Studio album by Mika
- Released: 21 September 2009
- Recorded: June 2008–2009
- Studio: Capitol Studios (Los Angeles, California) Olympic Studios (London, England) Rocket Carousel Studio (Los Angeles, California)
- Genre: Pop; glam pop;
- Length: 41:06
- Label: Casablanca; Universal Republic;
- Producer: Greg Wells; Imogen Heap; Mika; RedOne;

Mika chronology
| Songs for Sorrow (2009) | The Boy Who Knew Too Much (2009) | The Origin of Love (2012) |

Singles from The Boy Who Knew Too Much
- "We Are Golden" Released: 7 September 2009; "Rain" Released: 23 November 2009; "Blame It on the Girls" Released: 15 February 2010;

= The Boy Who Knew Too Much (album) =

The Boy Who Knew Too Much is the second studio album by British singer-songwriter Mika. It was released on 21 September 2009, under Casablanca/Universal Republic in the United States and Island in the United Kingdom.

==Background==
Mika worked with producer Greg Wells, who also produced his debut album Life in Cartoon Motion. The album was written in Olympic Studios, London, which began in June 2008. In September 2008 he moved to Rocket Carousel Studios, Los Angeles, where the album was recorded. Mika has described the album's themes as dealing with his teenage years, and "in a sense is kind of part two" of his first album. In contrast to his first album, which "contained innocent fairytales", Mika pitches the new album's songs as "gothic Tim Burton-esque fantasies."

The album was originally titled We Are Golden after the first single from the album, "We Are Golden". On 20 July 2009 in an on-air interview with DJ Jo Whiley on BBC Radio 1, Mika revealed he was considering renaming the album, because he wanted "something a little more ridiculous." On 6 August 2009 it was confirmed that the album's title would change to The Boy Who Knew Too Much. As with Mika's debut album Life in Cartoon Motion, the album artwork has been designed by Mika's sister (who works under the nom de plume DaWack), the Australian illustrator Sophie Blackall, Airside collaborator Richard Hogg and Mika himself. The artwork has been inspired by children's picture books from the 1940s to 1970s.

==Critical response==

The album received generally positive reviews from music critics, based on an aggregate score of 70/100 from Metacritic.

════════════════════

### WHAT THE EXERCISE ASKS
Transcribe the album article above word for word, starting at "Mika chronology" up to and including "the United Kingdom.". The material that comes next stands apart from the album article above.

### RECORDS PROVIDED
════════════════════

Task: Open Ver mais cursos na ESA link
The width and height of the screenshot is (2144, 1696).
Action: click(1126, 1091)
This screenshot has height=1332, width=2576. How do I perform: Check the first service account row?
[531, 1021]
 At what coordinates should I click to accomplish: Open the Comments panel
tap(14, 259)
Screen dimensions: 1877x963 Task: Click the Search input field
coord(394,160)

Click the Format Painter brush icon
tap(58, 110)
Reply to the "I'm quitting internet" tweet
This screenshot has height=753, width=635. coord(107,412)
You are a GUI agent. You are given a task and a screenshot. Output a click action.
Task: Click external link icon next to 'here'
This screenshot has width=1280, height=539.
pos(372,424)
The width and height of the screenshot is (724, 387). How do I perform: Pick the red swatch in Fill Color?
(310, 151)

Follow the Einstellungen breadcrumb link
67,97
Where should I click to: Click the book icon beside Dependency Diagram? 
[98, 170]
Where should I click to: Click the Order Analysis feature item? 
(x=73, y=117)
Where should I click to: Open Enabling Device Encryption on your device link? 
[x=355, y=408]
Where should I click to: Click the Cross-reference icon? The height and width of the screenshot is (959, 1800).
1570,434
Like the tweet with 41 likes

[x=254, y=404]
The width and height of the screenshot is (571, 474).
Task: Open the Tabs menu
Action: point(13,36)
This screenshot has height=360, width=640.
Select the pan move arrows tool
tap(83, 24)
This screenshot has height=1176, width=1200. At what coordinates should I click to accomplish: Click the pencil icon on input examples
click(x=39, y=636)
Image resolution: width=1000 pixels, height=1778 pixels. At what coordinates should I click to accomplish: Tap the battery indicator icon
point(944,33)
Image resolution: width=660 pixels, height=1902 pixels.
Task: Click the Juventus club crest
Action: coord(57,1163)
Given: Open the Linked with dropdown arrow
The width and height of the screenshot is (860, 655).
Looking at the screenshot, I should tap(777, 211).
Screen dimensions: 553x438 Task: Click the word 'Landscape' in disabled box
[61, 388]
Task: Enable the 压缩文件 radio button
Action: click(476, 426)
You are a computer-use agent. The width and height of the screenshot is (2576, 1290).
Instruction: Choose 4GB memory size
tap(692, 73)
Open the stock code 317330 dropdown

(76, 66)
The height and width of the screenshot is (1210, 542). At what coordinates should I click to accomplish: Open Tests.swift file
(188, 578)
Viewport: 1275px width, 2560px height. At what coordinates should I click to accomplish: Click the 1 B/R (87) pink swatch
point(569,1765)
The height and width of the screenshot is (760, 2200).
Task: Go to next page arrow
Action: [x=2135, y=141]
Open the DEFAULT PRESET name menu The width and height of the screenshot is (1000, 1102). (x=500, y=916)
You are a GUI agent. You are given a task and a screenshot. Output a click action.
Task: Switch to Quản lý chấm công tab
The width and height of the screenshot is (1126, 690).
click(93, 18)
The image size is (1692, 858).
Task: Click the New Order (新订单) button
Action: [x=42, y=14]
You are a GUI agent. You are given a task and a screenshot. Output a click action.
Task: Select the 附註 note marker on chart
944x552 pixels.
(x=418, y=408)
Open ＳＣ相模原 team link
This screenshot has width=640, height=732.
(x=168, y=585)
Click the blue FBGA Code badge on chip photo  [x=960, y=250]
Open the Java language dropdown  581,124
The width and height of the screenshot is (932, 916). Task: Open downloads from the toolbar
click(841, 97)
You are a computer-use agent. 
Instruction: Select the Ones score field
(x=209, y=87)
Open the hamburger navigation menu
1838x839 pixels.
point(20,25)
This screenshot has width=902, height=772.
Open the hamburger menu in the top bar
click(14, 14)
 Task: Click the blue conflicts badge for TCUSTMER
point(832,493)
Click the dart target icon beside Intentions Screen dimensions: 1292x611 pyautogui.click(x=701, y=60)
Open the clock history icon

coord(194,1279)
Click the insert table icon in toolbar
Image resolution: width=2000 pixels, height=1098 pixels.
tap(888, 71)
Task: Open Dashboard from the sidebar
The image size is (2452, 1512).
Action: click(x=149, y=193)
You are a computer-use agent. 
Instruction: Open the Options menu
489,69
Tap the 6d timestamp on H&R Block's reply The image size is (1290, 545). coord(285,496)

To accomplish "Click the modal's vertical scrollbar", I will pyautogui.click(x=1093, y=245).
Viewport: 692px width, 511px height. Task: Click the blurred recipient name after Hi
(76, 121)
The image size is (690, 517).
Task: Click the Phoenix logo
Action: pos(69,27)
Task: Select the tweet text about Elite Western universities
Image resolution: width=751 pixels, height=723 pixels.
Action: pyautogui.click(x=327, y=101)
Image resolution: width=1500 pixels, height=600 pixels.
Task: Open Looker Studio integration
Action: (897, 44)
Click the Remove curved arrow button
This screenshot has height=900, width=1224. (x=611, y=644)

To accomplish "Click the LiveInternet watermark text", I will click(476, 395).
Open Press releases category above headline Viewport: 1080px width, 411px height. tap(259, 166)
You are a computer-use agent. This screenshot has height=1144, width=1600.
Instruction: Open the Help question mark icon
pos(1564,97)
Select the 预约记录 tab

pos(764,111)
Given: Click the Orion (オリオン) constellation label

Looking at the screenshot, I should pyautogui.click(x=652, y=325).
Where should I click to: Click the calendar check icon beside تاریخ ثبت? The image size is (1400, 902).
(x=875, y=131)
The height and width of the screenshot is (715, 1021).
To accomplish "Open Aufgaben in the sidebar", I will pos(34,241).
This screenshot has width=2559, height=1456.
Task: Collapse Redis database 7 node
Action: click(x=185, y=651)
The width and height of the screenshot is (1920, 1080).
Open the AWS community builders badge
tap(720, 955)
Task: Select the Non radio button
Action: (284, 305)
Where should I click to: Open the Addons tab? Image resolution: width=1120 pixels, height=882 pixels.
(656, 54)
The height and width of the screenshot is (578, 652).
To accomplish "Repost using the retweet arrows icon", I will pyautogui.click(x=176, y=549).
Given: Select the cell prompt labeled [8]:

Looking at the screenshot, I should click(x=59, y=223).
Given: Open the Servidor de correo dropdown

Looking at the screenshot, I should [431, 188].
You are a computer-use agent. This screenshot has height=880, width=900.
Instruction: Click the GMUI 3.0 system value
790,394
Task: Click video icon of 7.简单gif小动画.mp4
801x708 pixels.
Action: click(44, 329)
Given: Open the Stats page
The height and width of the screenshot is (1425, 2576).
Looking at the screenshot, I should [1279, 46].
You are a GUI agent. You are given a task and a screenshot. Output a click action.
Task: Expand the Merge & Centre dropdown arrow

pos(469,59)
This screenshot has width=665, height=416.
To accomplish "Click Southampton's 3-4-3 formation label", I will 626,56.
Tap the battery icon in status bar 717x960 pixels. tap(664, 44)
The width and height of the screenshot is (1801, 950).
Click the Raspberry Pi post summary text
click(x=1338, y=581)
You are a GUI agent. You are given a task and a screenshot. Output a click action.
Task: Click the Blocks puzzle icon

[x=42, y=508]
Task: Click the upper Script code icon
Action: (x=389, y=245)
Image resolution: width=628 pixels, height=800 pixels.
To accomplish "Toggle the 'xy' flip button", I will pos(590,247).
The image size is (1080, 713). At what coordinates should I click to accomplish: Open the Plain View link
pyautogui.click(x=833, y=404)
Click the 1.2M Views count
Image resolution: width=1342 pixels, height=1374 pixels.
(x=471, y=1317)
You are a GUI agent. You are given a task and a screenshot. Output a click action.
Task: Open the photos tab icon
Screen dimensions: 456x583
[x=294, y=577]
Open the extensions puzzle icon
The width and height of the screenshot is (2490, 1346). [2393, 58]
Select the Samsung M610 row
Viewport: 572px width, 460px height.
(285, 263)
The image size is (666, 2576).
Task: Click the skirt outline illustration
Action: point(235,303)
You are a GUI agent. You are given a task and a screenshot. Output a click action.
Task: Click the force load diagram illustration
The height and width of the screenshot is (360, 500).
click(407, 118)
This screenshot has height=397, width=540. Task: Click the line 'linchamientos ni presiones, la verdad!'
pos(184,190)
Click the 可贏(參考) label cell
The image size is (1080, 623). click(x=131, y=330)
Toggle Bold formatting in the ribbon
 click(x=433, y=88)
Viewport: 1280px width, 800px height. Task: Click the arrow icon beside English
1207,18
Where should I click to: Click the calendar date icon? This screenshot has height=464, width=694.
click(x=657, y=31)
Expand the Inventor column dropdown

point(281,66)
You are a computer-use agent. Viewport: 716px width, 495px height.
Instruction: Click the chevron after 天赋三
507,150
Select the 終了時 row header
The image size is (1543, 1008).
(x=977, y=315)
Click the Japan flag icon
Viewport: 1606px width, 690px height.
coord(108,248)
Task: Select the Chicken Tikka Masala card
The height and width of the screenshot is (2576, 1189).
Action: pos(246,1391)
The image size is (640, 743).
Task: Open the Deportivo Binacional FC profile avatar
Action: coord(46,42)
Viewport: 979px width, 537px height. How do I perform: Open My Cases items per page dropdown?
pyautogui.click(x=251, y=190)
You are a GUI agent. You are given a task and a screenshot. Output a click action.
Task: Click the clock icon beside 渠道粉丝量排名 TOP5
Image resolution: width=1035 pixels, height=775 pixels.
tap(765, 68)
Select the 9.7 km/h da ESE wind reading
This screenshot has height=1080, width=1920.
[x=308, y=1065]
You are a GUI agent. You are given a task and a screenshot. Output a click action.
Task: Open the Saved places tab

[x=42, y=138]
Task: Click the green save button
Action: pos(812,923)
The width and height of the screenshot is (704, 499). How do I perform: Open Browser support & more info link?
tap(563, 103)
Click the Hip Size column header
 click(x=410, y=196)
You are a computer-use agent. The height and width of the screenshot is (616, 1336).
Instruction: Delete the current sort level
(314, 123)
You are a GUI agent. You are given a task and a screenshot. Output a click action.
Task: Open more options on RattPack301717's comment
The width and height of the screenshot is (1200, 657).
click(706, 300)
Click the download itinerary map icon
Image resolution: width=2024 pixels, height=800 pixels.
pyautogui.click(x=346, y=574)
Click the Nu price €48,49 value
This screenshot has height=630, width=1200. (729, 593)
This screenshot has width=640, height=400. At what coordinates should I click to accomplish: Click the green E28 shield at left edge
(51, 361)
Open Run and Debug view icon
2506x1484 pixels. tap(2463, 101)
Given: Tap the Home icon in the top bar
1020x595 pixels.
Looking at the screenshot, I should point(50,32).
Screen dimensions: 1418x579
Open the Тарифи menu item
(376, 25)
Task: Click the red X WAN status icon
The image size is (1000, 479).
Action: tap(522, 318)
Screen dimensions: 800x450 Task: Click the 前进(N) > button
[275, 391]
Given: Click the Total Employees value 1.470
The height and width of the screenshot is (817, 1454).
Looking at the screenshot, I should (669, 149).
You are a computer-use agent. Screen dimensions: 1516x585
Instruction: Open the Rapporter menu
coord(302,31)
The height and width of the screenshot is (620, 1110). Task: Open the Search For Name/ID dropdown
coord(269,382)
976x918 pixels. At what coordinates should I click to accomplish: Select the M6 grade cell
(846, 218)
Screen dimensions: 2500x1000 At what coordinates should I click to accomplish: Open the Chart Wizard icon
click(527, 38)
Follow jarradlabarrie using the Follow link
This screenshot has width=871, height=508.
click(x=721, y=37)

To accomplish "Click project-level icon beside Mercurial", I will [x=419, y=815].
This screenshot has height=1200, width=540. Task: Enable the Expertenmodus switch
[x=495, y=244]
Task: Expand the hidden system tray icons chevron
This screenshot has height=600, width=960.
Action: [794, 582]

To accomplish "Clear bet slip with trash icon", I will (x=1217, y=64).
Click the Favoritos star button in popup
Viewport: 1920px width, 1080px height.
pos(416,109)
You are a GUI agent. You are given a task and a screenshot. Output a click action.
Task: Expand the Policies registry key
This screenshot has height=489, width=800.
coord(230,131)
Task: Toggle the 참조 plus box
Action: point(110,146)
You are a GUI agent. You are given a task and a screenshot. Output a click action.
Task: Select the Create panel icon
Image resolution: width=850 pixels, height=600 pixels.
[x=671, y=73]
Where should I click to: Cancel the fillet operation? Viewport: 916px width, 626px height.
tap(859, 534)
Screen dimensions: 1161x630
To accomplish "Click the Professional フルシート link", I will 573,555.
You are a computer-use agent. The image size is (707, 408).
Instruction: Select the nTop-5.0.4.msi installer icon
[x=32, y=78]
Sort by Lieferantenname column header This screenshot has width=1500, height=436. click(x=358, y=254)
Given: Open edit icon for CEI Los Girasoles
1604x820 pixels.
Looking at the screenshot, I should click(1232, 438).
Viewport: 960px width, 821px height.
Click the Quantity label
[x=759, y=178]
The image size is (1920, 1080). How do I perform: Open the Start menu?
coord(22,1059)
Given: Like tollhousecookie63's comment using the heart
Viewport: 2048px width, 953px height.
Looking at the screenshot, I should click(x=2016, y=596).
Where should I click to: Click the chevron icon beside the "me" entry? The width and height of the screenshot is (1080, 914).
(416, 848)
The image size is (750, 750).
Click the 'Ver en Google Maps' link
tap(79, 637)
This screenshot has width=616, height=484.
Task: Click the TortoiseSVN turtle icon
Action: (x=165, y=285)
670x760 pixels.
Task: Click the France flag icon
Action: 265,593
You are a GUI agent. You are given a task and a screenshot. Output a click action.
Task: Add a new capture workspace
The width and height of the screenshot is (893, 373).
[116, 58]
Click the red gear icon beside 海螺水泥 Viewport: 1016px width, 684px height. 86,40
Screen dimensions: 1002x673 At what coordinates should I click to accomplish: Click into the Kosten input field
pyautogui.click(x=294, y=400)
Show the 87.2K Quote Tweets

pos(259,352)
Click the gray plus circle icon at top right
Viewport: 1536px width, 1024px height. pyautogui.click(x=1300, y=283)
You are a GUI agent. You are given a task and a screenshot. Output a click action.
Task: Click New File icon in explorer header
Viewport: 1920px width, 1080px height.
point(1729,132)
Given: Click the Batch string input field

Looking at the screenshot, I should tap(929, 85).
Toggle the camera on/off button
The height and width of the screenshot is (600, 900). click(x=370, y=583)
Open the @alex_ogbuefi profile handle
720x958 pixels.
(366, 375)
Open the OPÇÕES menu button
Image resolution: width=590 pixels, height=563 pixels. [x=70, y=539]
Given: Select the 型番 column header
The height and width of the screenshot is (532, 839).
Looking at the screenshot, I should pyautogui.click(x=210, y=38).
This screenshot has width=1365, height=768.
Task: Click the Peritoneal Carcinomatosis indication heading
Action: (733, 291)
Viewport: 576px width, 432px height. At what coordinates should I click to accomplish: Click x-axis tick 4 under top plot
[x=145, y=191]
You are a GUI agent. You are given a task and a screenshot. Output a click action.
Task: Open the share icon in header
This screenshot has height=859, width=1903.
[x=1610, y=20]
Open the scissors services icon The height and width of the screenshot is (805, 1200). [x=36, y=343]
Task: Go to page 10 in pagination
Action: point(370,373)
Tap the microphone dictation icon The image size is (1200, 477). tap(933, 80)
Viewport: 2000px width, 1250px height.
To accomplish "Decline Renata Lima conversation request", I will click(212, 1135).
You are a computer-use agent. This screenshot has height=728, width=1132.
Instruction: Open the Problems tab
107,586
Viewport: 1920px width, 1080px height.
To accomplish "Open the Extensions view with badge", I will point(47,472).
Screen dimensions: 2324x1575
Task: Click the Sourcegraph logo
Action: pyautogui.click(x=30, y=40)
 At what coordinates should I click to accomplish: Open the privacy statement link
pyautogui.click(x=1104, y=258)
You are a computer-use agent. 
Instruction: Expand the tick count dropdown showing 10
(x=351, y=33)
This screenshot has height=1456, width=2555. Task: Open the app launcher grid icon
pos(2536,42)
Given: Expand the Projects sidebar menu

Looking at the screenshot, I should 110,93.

════════════════════

### ANSWER
Mika chronology
| Songs for Sorrow (2009) | The Boy Who Knew Too Much (2009) | The Origin of Love (2012) |

Singles from The Boy Who Knew Too Much
- "We Are Golden" Released: 7 September 2009; "Rain" Released: 23 November 2009; "Blame It on the Girls" Released: 15 February 2010;

= The Boy Who Knew Too Much (album) =

The Boy Who Knew Too Much is the second studio album by British singer-songwriter Mika. It was released on 21 September 2009, under Casablanca/Universal Republic in the United States and Island in the United Kingdom.